Producers participating in the EFM are increasingly happy to declare themselves platform-agnostic when it comes to reaching eyeballs at a time when a little under 50% of North America’s 5,900 cinemas are open under restricted capacity, according to exhibitor reporting.

“I’m completely open to how it gets out,” says Jennifer Gibgot, producer on the YA After series sold by Voltage Pictures. “You have to be in this climate. I believe once people get vaccinated and [Covid-19] numbers go down, people will return to movie theatres. I also believe people like watching from their homes.

“What we’ve proved with After We Collided was fans wanted to see it in the cinema,” Gibgot continues. “We were something like the 12th or 14th highest-grossing movie in the cinemas in 2020.” The third and fourth instalments in the franchise, After We Fell and After Ever Happy, are in post-production since shooting at Nu Boyana in Bulgaria.

Lori McCreary (Madam Secretary, Invictus), president emeritus of the Producers Guild of America (PGA) who partners with Morgan Freeman at Revelations Entertainment, is keeping an open mind about how her films get released. “We’ve always been big proponents of certain films having a life on day-and-date,” says McCreary, whose crime drama The Killing Of Kenneth Chamberlain is on Voltage Pictures’ EFM slate. “We spend so much money advertising our films that if people can’t get to the theatre, I love the idea [of a streaming release] — it helps democratise the filmgoing experience.”

The pandemic delivered a massive blow to production and the scarcity and considerable expense of Covid insurance has compounded producers’ problems. “It has completely devastated the independent film world,” McCreary says. “There are a handful of independent financial leaders who are willing to roll the dice, but most of my friends who solely do independent films are hurting.”

She has been supportive of ongoing efforts to lobby US Congress to introduce a federal insurance backstop, but it is a long road. In February, the PGA and other guilds joined the Independent Film & Television Alliance and the Motion Pictures Association in calling for US senators to move insurance relief higher up on their to-do list.

US president Joe Biden’s young administration has a daunting legislative agenda to tackle and privately, those lobbying lawmakers for Covid‑19 insurance are not confident there will be change soon. On the bright side, it could be that vaccinations and ensuing herd immunity might reduce the need for pandemic coverage in the coming months.

“Buyers need content and obviously the bigger and more commercial the better, so nothing has changed,” says Millennium Media president Jeffrey Greenstein, who has enjoyed success with the Has Fallen franchise. “Things are scarcer because productions haven’t been going so we’re trying to deliver things across the board — big, small, fun, different, and each appropriately priced.

“Everyone’s adapting in this crazy marketplace. We have several films we’re meant to release. And the dates keep changing as studios move films to different dates. Who knows what it’s going to look like? No-one knows.”

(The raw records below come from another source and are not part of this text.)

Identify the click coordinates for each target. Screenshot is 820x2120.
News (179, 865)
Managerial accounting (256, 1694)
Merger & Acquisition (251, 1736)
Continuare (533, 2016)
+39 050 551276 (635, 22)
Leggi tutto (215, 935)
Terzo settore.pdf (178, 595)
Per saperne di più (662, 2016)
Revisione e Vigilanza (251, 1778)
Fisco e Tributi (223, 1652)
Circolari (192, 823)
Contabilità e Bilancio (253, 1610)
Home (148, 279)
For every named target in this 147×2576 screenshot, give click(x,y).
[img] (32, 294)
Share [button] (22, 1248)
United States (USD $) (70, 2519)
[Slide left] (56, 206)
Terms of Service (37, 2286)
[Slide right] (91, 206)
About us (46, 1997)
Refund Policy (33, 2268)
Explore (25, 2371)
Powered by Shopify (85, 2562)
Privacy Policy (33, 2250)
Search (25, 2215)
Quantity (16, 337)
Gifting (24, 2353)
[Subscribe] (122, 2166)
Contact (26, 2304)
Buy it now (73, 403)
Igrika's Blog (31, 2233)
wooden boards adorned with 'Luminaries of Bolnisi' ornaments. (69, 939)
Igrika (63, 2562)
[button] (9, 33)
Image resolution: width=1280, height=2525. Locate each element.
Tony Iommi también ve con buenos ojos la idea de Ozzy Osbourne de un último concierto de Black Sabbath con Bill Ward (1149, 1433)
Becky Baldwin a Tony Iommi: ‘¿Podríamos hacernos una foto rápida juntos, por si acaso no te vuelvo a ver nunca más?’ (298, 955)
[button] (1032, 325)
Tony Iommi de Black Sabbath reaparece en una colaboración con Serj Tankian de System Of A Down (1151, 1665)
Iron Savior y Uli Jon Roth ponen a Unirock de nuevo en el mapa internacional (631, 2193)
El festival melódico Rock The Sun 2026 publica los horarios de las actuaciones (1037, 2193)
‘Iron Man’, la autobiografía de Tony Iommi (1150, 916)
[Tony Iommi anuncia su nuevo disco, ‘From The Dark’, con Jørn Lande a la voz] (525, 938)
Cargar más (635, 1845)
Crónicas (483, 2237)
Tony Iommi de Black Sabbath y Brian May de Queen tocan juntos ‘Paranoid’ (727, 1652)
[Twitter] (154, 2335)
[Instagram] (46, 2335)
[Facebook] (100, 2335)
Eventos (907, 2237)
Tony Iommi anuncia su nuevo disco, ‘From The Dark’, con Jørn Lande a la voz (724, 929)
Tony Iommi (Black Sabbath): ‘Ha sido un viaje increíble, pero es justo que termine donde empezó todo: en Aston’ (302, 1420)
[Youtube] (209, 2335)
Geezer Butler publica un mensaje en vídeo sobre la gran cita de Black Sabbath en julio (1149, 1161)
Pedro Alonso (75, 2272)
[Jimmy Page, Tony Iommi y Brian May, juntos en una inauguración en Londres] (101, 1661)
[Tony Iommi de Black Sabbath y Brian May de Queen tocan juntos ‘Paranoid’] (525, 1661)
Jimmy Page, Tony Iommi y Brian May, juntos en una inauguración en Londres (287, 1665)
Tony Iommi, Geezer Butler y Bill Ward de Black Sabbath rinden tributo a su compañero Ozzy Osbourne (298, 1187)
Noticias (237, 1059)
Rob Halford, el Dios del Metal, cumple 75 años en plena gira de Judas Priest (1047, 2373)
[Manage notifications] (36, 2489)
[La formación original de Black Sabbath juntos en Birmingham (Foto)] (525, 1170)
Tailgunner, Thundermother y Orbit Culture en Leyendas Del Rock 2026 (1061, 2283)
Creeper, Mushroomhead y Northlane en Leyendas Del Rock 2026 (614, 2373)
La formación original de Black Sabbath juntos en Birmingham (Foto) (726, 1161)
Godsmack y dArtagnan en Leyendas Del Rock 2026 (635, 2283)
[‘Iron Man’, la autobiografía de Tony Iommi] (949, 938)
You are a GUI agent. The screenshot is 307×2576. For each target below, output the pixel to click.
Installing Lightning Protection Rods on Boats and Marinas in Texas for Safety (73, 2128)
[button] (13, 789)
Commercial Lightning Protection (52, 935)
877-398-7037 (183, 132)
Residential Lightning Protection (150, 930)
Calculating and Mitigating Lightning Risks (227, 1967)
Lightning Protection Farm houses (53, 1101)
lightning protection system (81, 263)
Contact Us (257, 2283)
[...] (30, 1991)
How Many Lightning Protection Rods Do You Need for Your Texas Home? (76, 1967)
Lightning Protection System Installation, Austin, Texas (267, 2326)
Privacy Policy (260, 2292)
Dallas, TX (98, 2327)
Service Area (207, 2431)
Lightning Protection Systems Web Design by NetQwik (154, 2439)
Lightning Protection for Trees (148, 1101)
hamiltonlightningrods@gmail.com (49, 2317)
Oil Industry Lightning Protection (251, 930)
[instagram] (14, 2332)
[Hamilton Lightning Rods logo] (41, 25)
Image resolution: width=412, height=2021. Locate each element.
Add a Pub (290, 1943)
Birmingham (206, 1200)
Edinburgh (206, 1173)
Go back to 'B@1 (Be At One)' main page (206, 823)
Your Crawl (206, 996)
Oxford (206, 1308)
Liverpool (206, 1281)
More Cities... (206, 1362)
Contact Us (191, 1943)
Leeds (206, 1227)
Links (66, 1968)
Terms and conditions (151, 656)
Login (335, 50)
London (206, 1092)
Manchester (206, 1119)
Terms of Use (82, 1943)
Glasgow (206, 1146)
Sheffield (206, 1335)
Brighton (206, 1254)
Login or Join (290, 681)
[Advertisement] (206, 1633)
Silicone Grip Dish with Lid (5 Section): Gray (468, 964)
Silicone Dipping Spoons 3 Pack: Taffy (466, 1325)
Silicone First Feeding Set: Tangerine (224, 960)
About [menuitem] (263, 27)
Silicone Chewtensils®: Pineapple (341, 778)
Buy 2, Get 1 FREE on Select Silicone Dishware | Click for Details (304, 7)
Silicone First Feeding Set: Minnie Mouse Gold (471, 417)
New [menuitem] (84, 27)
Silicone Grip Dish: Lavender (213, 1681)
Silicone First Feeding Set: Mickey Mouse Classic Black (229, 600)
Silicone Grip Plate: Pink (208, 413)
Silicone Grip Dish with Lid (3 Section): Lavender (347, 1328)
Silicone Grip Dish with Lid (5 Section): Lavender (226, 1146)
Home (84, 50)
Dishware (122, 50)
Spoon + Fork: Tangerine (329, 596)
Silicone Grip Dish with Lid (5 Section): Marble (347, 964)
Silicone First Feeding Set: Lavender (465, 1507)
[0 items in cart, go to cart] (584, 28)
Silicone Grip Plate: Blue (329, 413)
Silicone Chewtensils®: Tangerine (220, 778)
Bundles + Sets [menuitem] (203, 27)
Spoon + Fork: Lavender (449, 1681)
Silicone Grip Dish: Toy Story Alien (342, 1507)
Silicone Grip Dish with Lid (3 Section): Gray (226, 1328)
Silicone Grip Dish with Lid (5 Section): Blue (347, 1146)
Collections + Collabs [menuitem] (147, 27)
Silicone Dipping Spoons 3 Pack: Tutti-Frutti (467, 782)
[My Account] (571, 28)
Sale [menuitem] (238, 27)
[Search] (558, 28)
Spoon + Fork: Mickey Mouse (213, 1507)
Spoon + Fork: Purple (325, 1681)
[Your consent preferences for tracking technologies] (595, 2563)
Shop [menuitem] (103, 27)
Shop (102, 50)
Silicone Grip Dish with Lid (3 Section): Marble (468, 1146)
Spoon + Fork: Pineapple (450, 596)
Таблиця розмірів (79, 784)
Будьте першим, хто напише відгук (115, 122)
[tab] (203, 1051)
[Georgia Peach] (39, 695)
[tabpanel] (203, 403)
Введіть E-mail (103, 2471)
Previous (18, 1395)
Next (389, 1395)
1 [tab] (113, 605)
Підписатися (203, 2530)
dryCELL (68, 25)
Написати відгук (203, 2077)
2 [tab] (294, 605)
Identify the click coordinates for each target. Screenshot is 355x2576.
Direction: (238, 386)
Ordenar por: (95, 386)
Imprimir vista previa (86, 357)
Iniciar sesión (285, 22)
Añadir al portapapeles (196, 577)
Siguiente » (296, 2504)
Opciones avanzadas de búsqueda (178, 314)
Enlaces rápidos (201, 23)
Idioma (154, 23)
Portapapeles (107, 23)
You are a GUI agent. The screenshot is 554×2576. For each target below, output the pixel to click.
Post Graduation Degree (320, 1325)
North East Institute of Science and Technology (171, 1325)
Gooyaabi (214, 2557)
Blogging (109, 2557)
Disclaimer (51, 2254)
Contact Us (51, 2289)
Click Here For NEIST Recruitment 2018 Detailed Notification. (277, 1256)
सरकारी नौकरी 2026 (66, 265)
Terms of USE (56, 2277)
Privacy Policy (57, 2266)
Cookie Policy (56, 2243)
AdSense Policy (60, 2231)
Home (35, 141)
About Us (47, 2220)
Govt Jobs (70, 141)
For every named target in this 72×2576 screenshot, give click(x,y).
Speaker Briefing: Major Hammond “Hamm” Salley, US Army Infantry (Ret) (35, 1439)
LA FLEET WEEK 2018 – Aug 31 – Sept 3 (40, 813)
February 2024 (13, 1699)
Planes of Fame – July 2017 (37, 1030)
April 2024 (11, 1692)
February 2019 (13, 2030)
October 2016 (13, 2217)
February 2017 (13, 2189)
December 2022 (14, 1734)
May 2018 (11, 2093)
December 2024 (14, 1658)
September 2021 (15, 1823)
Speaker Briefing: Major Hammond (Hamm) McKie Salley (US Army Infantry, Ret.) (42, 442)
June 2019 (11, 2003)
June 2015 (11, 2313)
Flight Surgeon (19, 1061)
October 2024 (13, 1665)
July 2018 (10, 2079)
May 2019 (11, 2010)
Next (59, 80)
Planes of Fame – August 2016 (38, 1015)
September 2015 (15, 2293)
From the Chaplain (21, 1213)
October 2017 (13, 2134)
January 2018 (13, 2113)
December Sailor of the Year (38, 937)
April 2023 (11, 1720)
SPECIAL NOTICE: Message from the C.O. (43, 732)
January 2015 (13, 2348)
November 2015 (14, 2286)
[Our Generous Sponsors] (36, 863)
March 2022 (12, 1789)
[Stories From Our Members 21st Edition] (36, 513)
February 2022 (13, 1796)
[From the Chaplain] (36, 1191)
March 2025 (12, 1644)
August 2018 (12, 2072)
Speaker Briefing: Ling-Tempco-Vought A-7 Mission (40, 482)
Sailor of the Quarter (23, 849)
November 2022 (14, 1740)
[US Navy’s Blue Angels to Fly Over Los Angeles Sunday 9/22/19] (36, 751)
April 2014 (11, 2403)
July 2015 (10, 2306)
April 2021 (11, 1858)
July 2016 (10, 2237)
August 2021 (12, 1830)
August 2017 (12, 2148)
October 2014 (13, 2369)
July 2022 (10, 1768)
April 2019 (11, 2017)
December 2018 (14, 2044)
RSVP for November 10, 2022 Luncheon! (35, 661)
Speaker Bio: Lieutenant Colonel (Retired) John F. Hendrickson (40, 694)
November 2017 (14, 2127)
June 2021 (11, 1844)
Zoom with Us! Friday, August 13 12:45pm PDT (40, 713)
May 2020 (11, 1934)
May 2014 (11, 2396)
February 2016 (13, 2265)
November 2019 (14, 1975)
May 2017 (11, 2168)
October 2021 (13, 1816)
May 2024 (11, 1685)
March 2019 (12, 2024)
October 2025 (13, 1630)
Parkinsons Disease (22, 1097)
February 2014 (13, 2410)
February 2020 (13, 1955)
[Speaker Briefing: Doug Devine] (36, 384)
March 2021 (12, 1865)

Millennium pivoted last year and released Rod Lurie’s acclaimed war film The Outpost and Tesla starring Ethan Hawke on PVoD. “The Outpost was meant to be a larger theatrical and the screens weren’t available, but across the board it seems like everyone was very happy with the film and it performed well,” says Greenstein.

For him, like other sales agents, the virtual EFM will be an opportunity to bring greater focus during what has essentially been a year-round business for some time. “From our perspective, it’s better to have that time where your efforts and energies are spent doing the deals, presenting your new films.”

Another factor that could help participants maintain focus is that, with Cannes pushing back to July at time of press, there will not be another global market for at least another five months. The feeling in the industry is that gap will only serve to sharpen appetite for content.